- **WHAT TO PRODUCE**
The answer must consist of every line from the data that holds the string "text".

- **SUPPLIED DATA**
□ □ □ □ □ □ □

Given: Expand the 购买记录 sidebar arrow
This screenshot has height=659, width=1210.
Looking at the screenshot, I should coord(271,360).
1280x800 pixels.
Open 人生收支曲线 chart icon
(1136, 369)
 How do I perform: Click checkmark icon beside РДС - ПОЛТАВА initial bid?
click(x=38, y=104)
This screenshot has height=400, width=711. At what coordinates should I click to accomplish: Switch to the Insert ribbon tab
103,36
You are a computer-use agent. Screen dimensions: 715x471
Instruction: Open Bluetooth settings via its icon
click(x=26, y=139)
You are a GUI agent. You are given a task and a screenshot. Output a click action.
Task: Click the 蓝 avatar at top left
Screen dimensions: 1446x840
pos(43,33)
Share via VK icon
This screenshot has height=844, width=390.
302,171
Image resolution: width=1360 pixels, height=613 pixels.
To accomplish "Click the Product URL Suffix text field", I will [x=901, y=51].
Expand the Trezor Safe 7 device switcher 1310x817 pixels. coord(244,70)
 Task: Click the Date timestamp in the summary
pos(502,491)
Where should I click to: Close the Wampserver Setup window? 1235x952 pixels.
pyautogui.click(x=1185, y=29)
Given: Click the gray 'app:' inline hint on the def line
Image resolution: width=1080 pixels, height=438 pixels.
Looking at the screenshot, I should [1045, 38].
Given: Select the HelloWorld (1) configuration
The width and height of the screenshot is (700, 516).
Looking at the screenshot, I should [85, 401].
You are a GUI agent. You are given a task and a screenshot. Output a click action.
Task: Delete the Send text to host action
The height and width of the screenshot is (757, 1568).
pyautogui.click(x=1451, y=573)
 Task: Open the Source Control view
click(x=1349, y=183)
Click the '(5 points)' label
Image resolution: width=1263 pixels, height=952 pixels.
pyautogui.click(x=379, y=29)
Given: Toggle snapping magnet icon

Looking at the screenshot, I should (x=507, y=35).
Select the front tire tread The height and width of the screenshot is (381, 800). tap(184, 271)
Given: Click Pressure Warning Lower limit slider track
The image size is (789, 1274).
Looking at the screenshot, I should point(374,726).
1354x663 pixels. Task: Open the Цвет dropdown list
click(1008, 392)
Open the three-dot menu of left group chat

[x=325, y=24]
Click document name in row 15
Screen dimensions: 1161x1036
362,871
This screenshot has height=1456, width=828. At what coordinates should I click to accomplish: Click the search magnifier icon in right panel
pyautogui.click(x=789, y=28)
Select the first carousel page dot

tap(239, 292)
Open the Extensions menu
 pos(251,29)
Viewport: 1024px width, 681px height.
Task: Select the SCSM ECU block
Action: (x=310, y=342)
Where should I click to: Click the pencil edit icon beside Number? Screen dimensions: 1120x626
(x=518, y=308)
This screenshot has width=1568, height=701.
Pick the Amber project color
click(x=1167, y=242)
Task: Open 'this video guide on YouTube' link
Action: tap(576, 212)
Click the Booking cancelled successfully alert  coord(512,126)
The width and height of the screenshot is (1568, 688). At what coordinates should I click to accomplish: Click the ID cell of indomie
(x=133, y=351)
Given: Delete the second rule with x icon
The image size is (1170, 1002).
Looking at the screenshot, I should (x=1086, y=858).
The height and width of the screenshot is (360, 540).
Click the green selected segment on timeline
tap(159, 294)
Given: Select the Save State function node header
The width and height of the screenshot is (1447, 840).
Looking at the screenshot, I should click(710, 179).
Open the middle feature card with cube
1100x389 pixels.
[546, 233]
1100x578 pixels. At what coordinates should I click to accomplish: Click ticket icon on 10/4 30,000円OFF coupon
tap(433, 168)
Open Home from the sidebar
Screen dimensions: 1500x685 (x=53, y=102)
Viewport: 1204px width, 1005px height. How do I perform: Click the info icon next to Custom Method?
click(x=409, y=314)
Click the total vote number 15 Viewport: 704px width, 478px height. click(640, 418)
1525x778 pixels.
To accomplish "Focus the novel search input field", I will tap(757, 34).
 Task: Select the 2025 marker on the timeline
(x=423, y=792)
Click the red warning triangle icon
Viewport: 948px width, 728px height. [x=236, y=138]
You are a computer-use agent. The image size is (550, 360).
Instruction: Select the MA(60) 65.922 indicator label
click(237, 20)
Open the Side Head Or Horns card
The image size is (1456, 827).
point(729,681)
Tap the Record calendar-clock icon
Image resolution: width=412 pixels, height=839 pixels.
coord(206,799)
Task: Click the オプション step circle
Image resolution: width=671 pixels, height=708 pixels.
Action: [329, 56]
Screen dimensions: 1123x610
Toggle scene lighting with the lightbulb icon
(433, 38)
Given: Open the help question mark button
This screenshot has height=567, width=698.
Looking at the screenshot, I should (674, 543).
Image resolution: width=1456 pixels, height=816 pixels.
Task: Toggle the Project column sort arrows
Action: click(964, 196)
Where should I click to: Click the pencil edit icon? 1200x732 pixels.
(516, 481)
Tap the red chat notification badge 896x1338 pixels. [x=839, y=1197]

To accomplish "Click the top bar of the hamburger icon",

□ □ □ □ □ □ □

- **SOLUTION TO THIS TASK**
To accomplish "Click the Product URL Suffix text field", I will [x=901, y=51].
Task: Delete the Send text to host action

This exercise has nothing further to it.